Can`t write VEP annotations

HI!

I am having problem with hail.methods.vep
Applying vep is not giving any errors but when writing it to a matrix table is giving error maybe because vep is not applied successfully(but not giving error while calling hail.method.vep on my dataset).
Also when writing vep annotations, it is just writing entities, index & rows but not other things like globals, cols, references, hence giving the error;

Hail version: 0.2.23-aaf52cafe5ef
Error summary: IOException: error=2, No such file or directory

One of the important things to know about Hail is that in order to support datasets that cannot fit in memory, most operations are lazy and don’t actually execute code until you write or aggregate (or otherwise push values to disk, or return them to Python, e.g. plot, show, etc).

This means that the error is defintely coming from VEP, it’s just appearing later (when the code to run VEP is executed).

Where are you running Hail?
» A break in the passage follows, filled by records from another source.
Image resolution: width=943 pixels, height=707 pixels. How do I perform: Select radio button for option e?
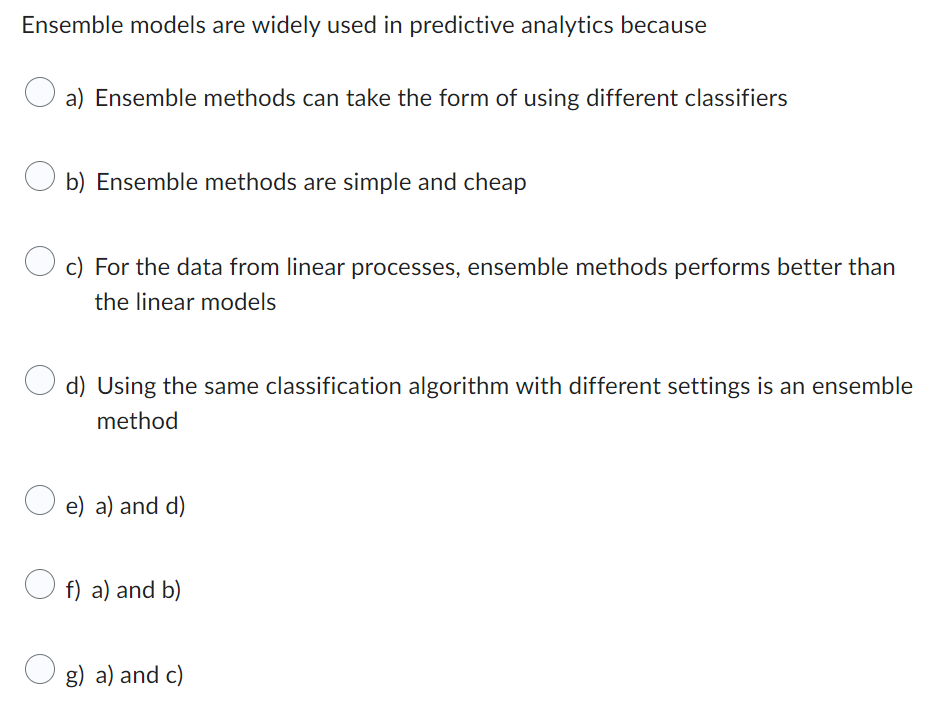point(39,499)
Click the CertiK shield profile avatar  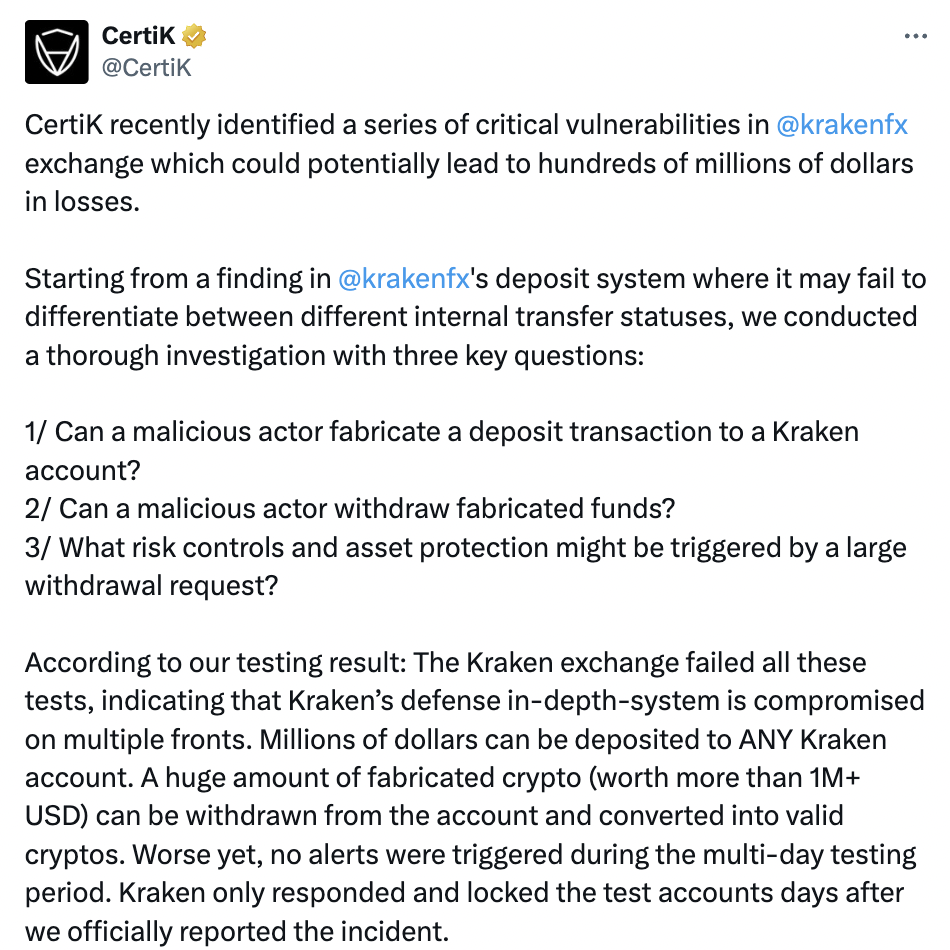pyautogui.click(x=56, y=51)
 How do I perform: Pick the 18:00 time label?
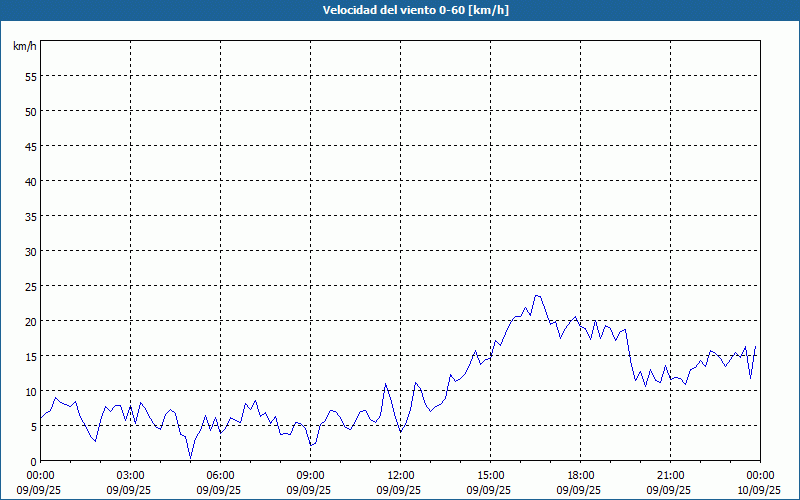(580, 475)
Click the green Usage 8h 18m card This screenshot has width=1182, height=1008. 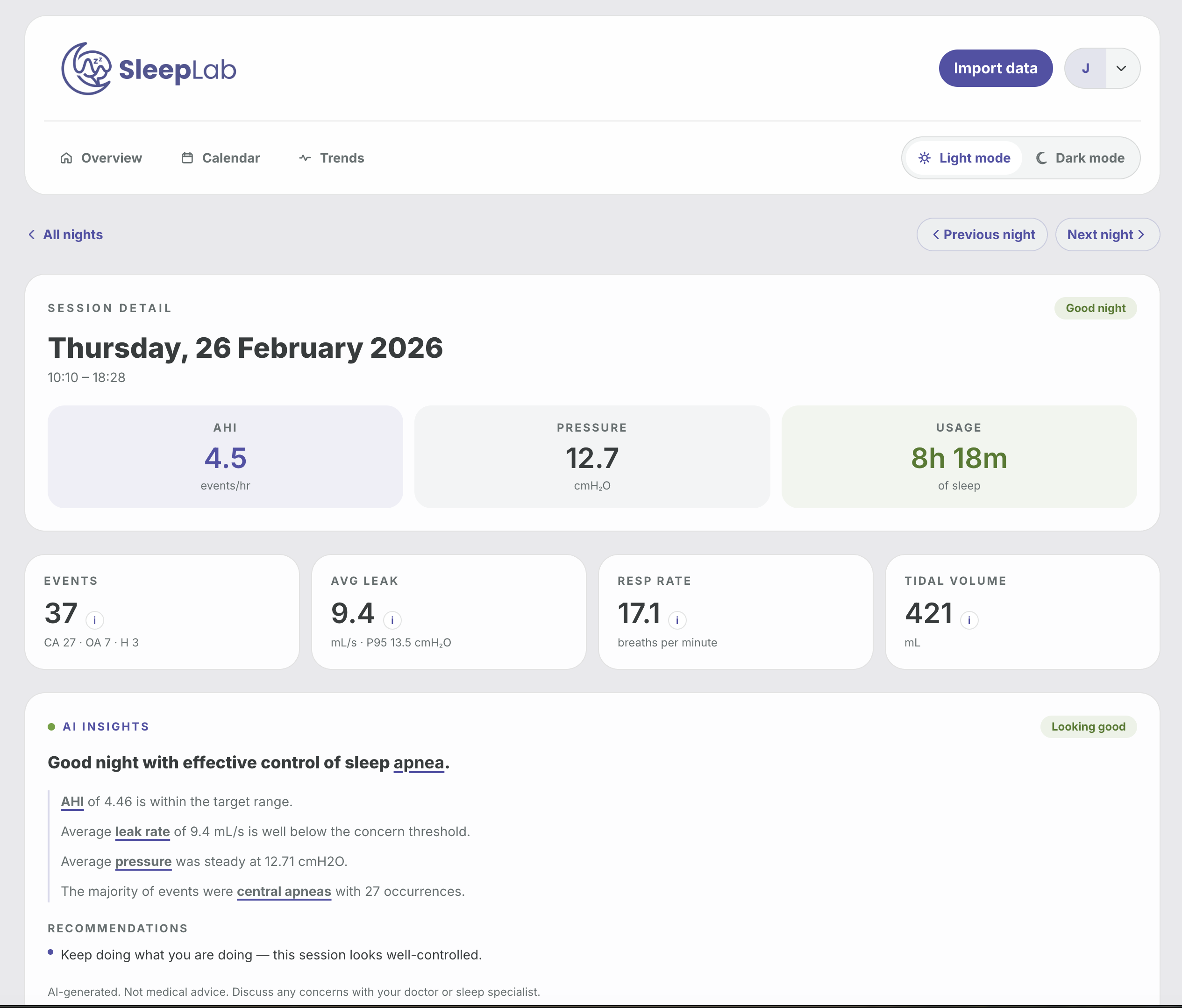coord(958,456)
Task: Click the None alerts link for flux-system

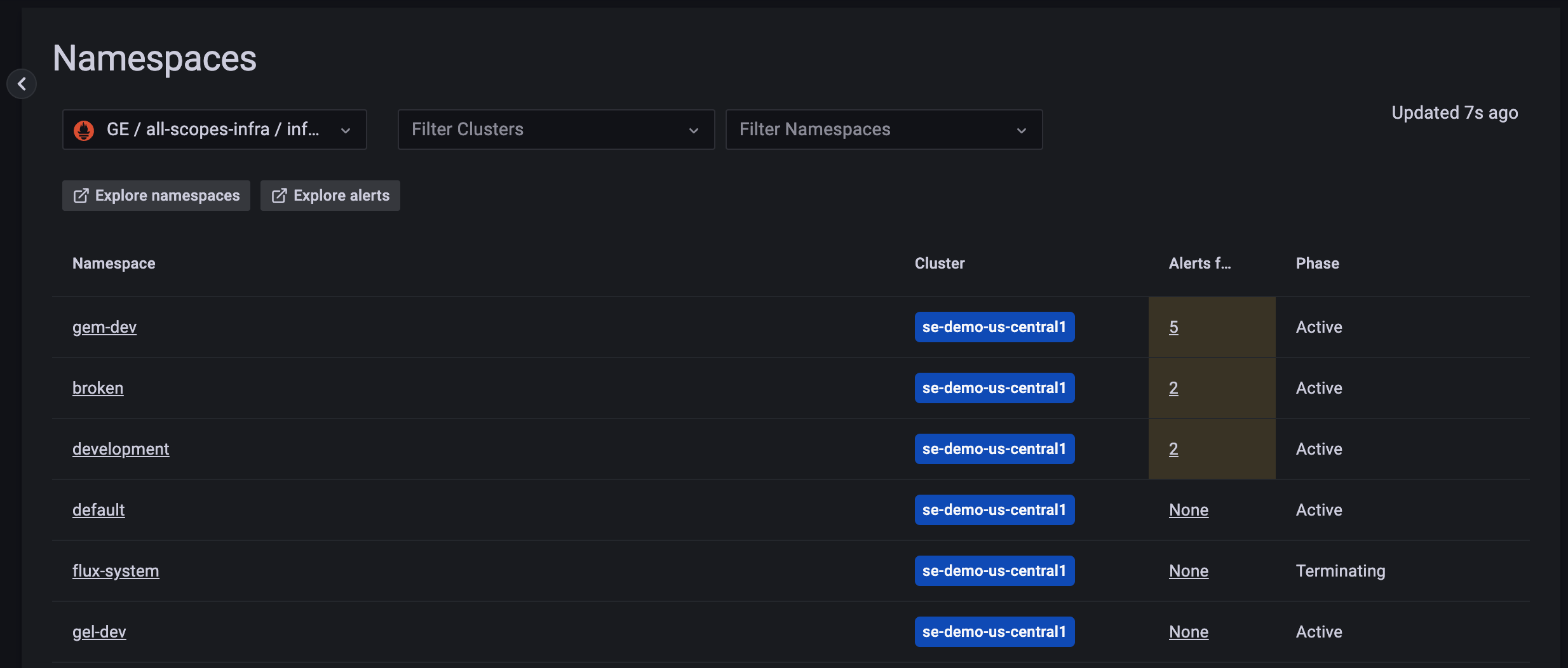Action: [1187, 570]
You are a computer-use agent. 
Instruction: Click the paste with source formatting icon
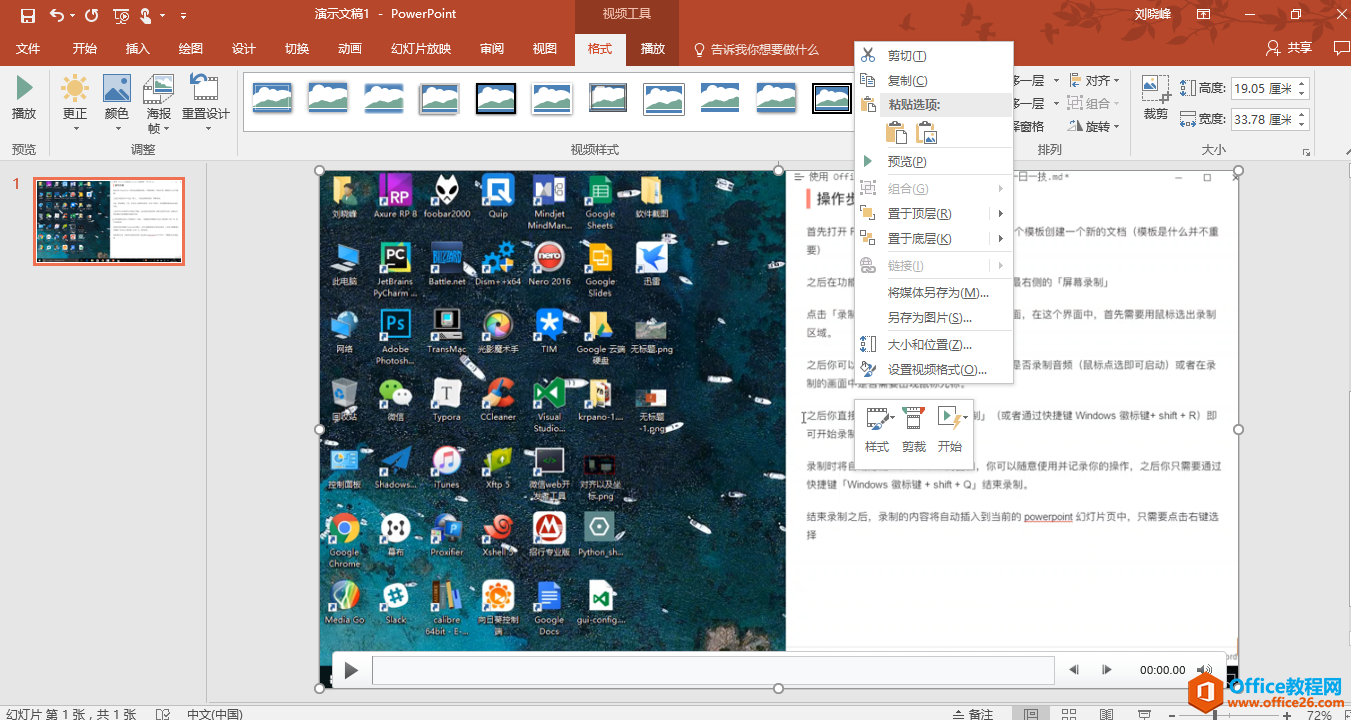tap(897, 133)
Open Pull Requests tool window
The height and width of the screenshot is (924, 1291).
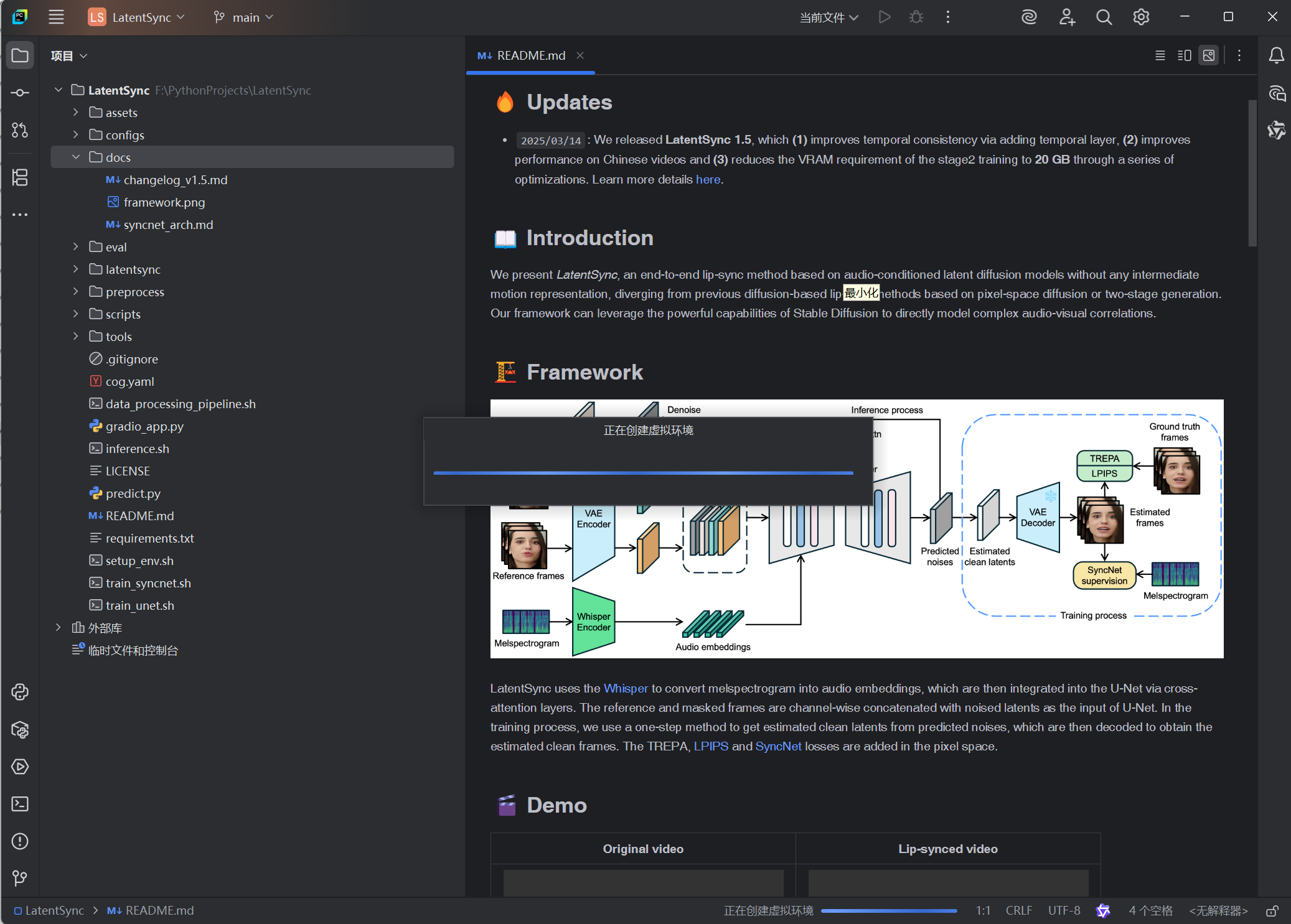[20, 130]
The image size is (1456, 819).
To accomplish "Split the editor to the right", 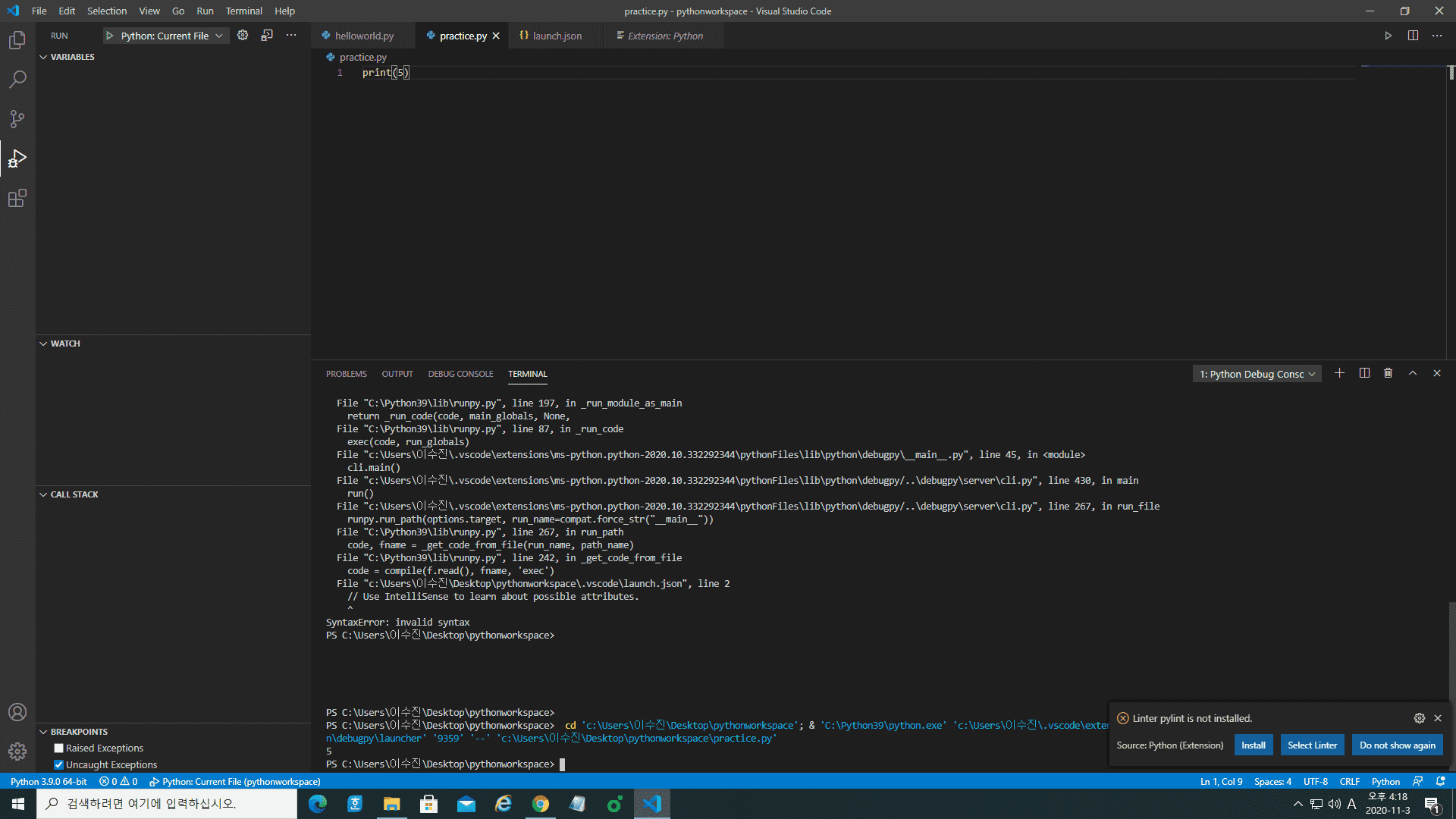I will click(x=1413, y=36).
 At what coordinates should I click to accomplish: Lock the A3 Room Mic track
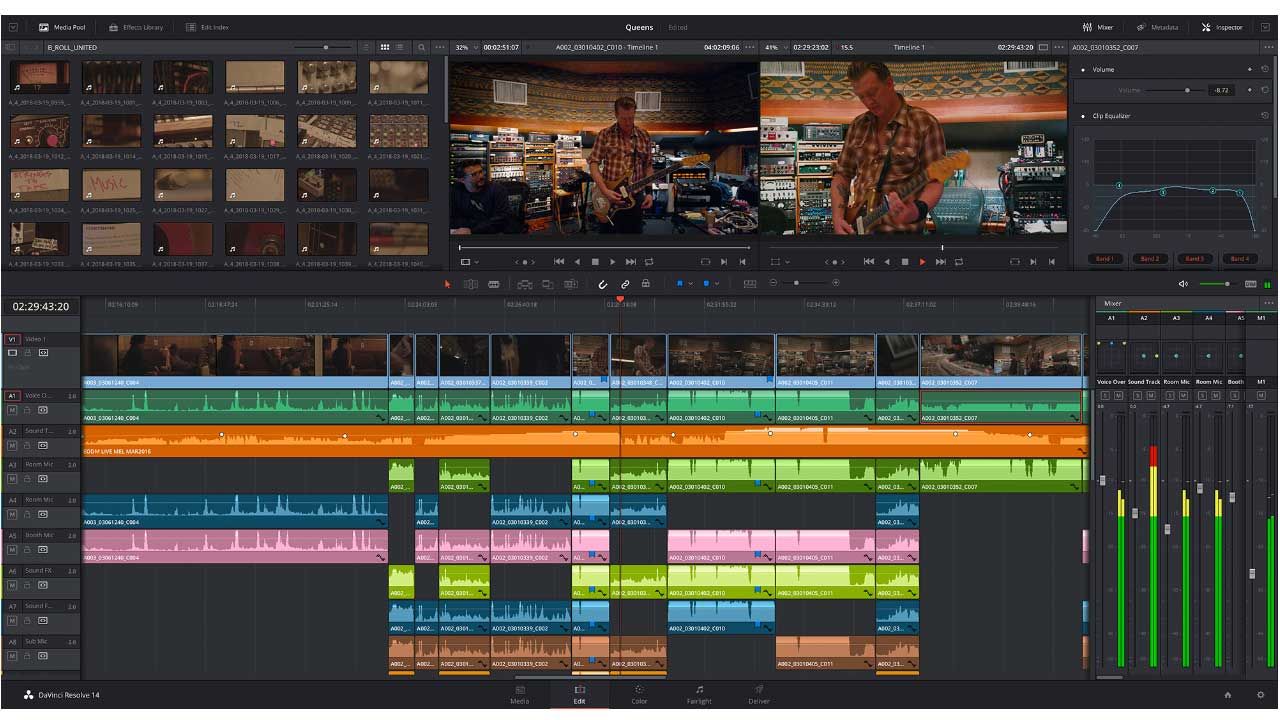point(28,479)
If you’re not running on Google Dataproc with hailctl dataproc, did install VEP yourself, and if so, how?

I am do running hail on google dataproc with hailctl dataproc. Is it something to do with cpu quotas? Because i am running on very low resources.

It shoudn’t be related to CPU quotas – we make sure VEP runs on a default-sized cluster (16 cores) as part of deployment.

Are you running with the --vep flag on hailictl dataproc start? That’s my best guess of what went wrong.

No i am not using --vep.
I am trying to run the below script. I have copied the codes to a py file and submitting it as a job.

https://github.com/Nealelab/recessive/blob/master/Hail_%26_Export_Pipeline_Genotyped_dataset.ipynb

Ah, okay, great – that’s the problem. If you don’t start the cluster with --vep, then the necessary files aren’t installed and you can’t run hl.vep.

how can we initialize --vep on cloud using hail start cluster? can you give the example of it because i am using hail start cluster command …

hailctl dataproc start CLUSTER_NAME --vep GRCh37, for example

vep is working now. But while using .write, its taking much long time, i wait 1 hour but it didnt give me any error, neither it shows any progress. What to do now.

Hail is lazy; hl.vep didn’t actually run until write. How big is your data? How many variants/samples, and what are you doing in the pipeline? VEP is very slow, so I’d expect it to take a while on a small cluster.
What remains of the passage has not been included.